In the health care debate, there is one thing we can all agree on: the importance of reducing unnecessary deaths in medicine. Medical error causes tens of thousands of deaths each year that could be prevented by known techniques and technologies. And all errors, even those that are not fatal, are costly: 10 years ago, the Institute of Medicine estimated that the effects of medical error accounted for $17 billion to $29 billion in domestic health care spending, and the error rate has not declined since then.
What makes the problem all the more frustrating is that we could address it with little cost to the American taxpayer. Because American medicine accepts error as an inevitable consequence of treatment, our hospitals, insurers and government do little to respond to unnecessary deaths. If we are to address the problem in a serious manner, we must first change this culture.
As a former chairman of the National Transportation Safety Board, I am familiar with the deadly consequences of human error. However, because that agency views every transportation death as a preventable occurrence, our roads, rails and skies enjoy an unparalleled level of safety. After any significant accident, the board undertakes an extensive investigation, and makes recommendations to the parties involved to ensure that such an accident never recurs. While the transportation safety board has no regulatory authority, its recommendations are viewed by the industry and the public as unbiased and therefore credible, and federal regulators usually act with haste to address them.
Such an investigative body could substantially improve the safety of medicine in the United States. While it surely could not investigate every individual instance of error, it could address many well-known maladies.

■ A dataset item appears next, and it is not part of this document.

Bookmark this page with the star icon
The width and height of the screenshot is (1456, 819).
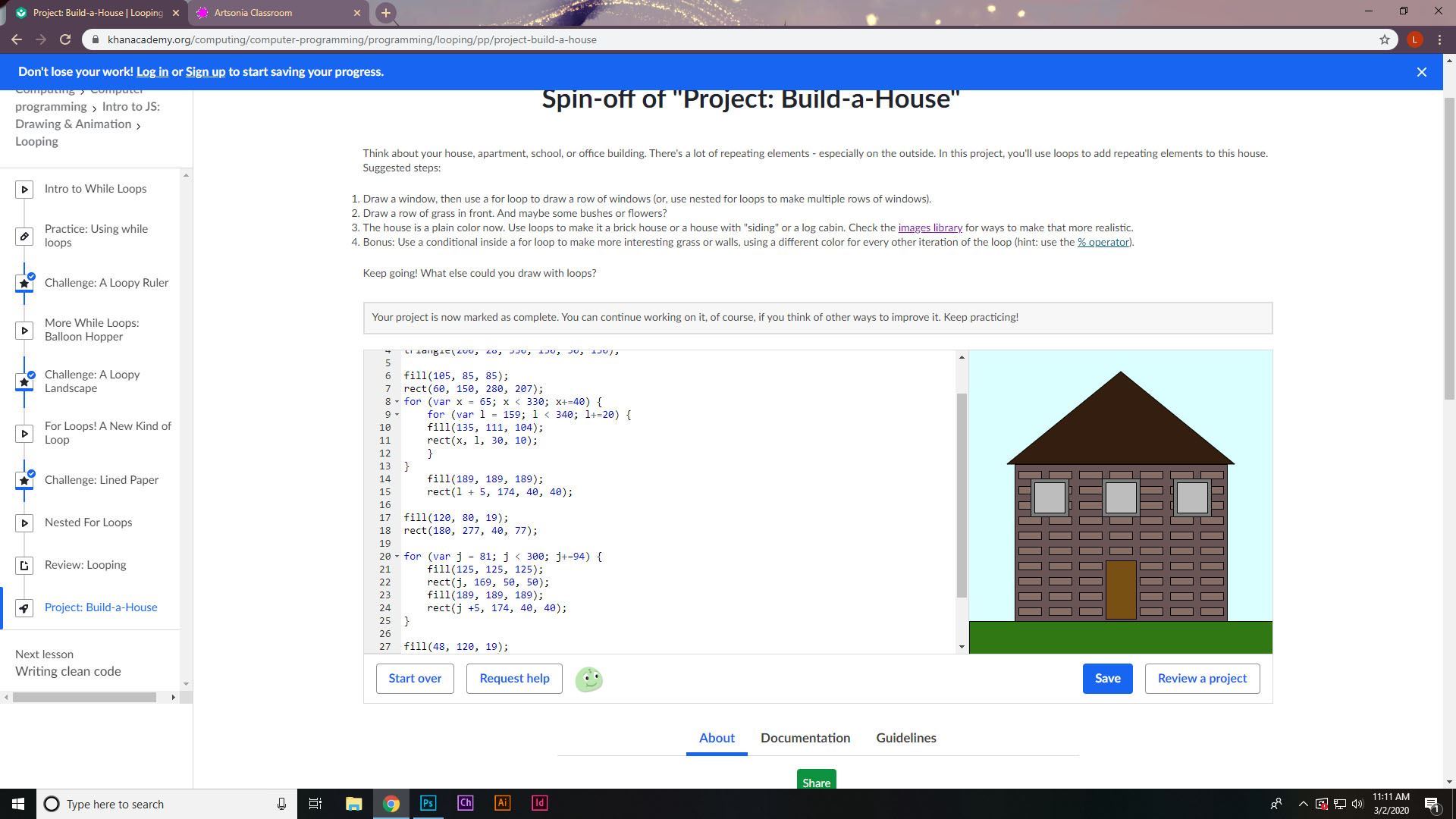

Hospital-acquired infections, for instance, affect millions of Americans each year. A National Medical Safety Board would collect regional data on the problem, paying particular attention to hospitals with high incidences of infection. It would then determine preventive measures and make recommendations to state and federal regulators, hospitals and health care officials.
When such a board discovered new solutions to old problems, their advice would have the credibility that comes with independent investigation. In some cases, the board might recommend practices that doctors are already aware of, but for some reason do not employ; the public awareness that would follow would pressure hospitals to do better.
These benefits could come at a minuscule cost to taxpayers. The National Transportation Safety Board costs each citizen approximately 25 cents per year. This is a small price for an agency that has eliminated midair plane collisions, persuaded Americans to put children in the back seats of cars instead of the front and prevented deaths in every category of transportation. Given health care's notorious struggles with rising prices, this is a cost-saving opportunity the industry cannot afford to overlook.
An overhaul of our national health care system is at hand and with it a crucial opportunity to improve medical safety. The Obama administration should take a lesson from the transportation safety board's successes and establish an independent agency charged with identifying and eliminating the causes of medical error. Such a move would save money by saving lives and would ensure that our nation's health care system is equipped to provide the safest medical care possible.